Enthusiasts flock to car show despite downturn
The 73rd Geneva International Motor Show opened on Thursday amid the usual glamour and even more hype about the latest automotive technologies.
But behind the bright lights and sleek bodies the industry is battling to cope with falling sales and the threat of a deeper downturn if war breaks out in Iraq.
Opening the event at Geneva's Palexpo, Swiss president Pascal Couchepin said he hoped that people buying new cars would take environmental issues into consideration.
"Is it an illusion to think that in doing so we can limit the need for state intervention to protect the environment?" Couchepin asked.
Around 700,000 visitors are expected to come to the exhibition, which has also attracted all the major car manufacturers. The fact that Switzerland has no automobile industry of its own means there's no domestic competition and Switzerland is seen as ideal neutral territory.
Manufacturers hope to whet the appetite of car fanatics despite the current gloomy economic climate.
Car sales have stagnated across the globe and there is widespread concern that a possible war in Iraq would cause a sharper downturn.
In Switzerland, for example, new car sales dropped seven per cent in 2002. Meanwhile, in the United States, sales of new cars and lorries in February fell 19 per cent from the previous year to 331,167.
But the show's organisers are confident that fears over future car sales will not dampen the atmosphere or limit the range of novelties on display.
Spokesman René Lambelet says the number of innovations at the show is an indication of a continuing upbeat mood among car manufacturers.
"The fact that most of the exhibitors have premières at the show means they are quite optimistic," Lambelet told swissinfo. "And, normally, if the exhibitors are optimistic, the visitors are numerous."
Even if the economy continues its downward trend for the time being, manufacturers are not likely to stop investing in new technology, says Tony Wohlgensinger, the president of the Swiss Car Importers Association
"It takes them between three and four years to make something totally new," Wohlgensinger told swissinfo. "So if you stop for a year, you lose the opportunity to be ready when the economy picks up again."
Luxury and high performance cars, always a crowd-puller at the show, have managed to buck the downward trend so far. They have maintained particularly healthy sales in Switzerland.
Porsche, for example, saw its sales rise in Switzerland by 8.7 per cent between 2001 and 2002, with 1,200 vehicles sold. With prices reaching SFr150,000 for certain models, the manufacturer witnessed its best year since 1996.
Despite the need to boost sales, car manufacturers are also keen to promote their latest designs for environmentally friendly cars, which currently have little mass-market appeal.
Many of the show's premières feature new technology used to create a range of cleaner alternatives to the traditional petrol or diesel engine, including cars that run on hydrogen and on natural gas.
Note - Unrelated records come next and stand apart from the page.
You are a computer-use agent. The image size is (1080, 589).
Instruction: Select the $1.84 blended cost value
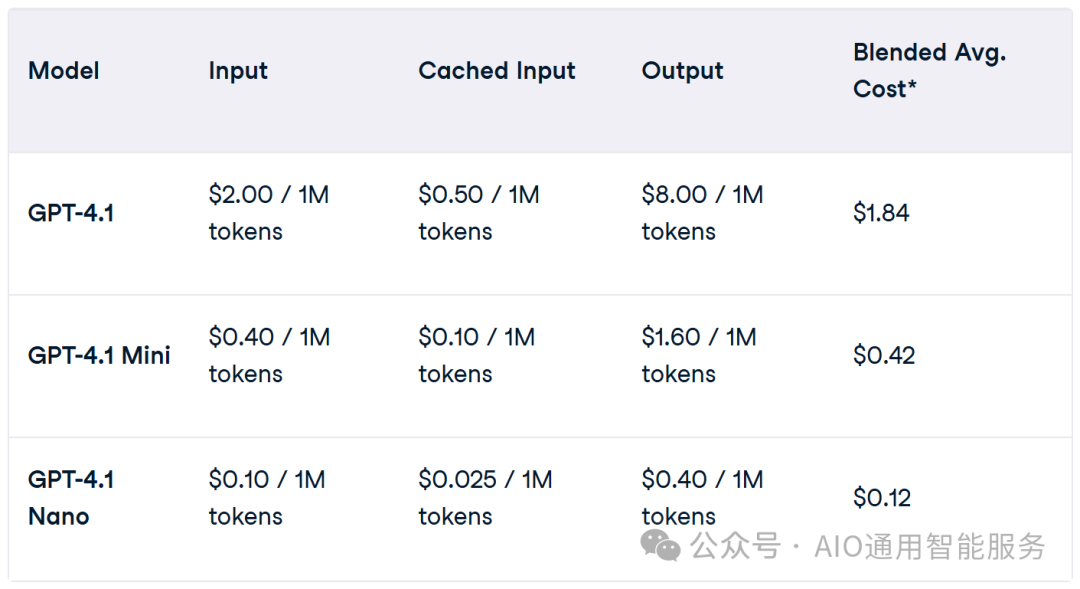[881, 213]
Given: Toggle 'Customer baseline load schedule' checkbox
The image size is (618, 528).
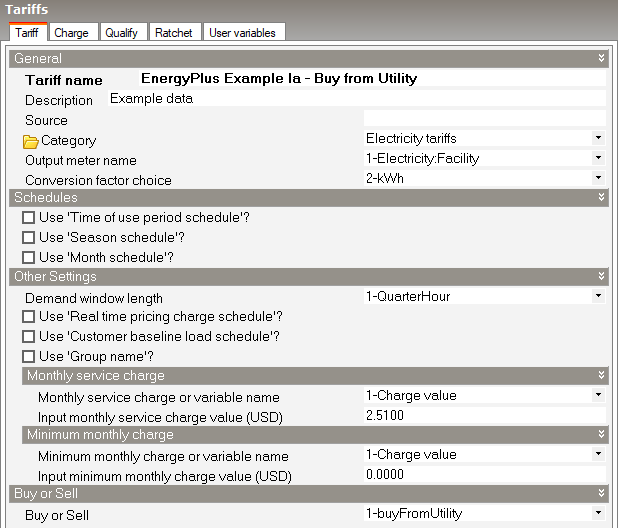Looking at the screenshot, I should pyautogui.click(x=28, y=337).
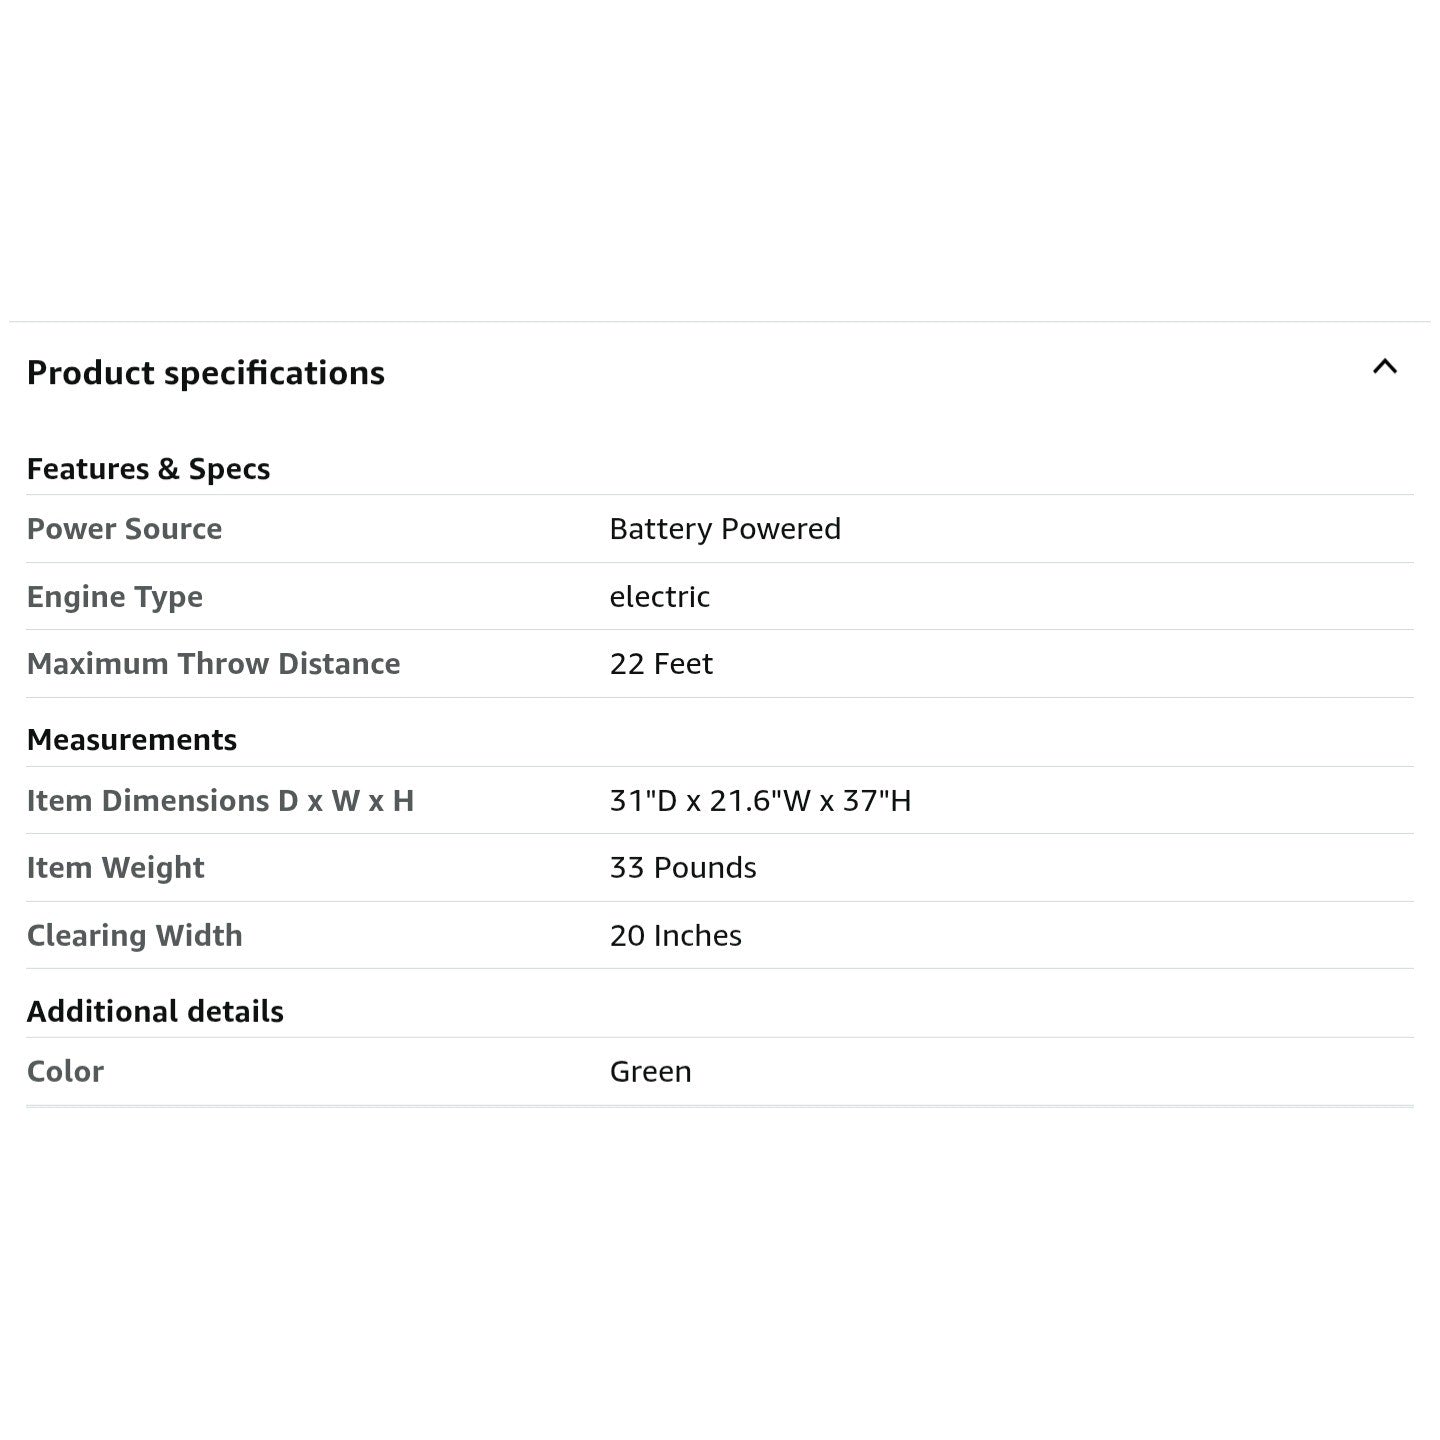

Increasing political pressure to reduce fuel emissions and increasing consumer concern over the environment has prompted the surge in eco-friendly models.
The Kyoto Protocol on climate change, in particular, states that carbon dioxide emissions must be cut below 1990 levels by 2010.
Cars running on fuel cell engines are being promoted by a number of manufacturers at the show as one of the most viable eco-friendly solutions.
Fuel cell engines use hydrogen and oxygen to create electricity to power the car and only omit heat and water from their exhausts. But the technology is still new and fuel cell cars are not expected to take off for at least another ten years.
Honda and Toyota are among those promoting the new car at the show.
"The fuel cell car is very expensive to produce, so for the time being it's more on an experimental basis," Francois Launaz, the Commercial Director at Honda's Switzerland branch, told swissinfo.
"But, even if the sales volume will be quite low, we think we have to contribute to developing this kind of low-pollution car."
Honda and Toyota are also showcasing a hybrid car, which runs on two engines, one electrical and one petrol.
The hybrid is cheaper to manufacture than the fuel cell car but is still a fuel-efficient alternative to the petrol engine. Its model consumes only 5.1 litres of petrol every 100 kilometres.
Other manufacturers displaying low pollution cars include Ford, whose Model U car runs on hydrogen, and Fiat, which is showcasing its latest diesel car that includes filters to reduce harmful emissions.
Among the other innovations at the show are sophisticated onboard computers, the latest blue tooth technology, breaks controlled solely by electrical commands and automatic speed regulating devices.
swissinfo, Joanne Shields
Around 700,000 visitors are expected to come to the exhibition, which is held in Geneva's Palexpo.
Manufacturers are especially promoting their luxury cars, which have so far bucked the downturn in car sales.
Numerous models of eco-friendly cars, which currently have little mass-market appeal, will also go on show.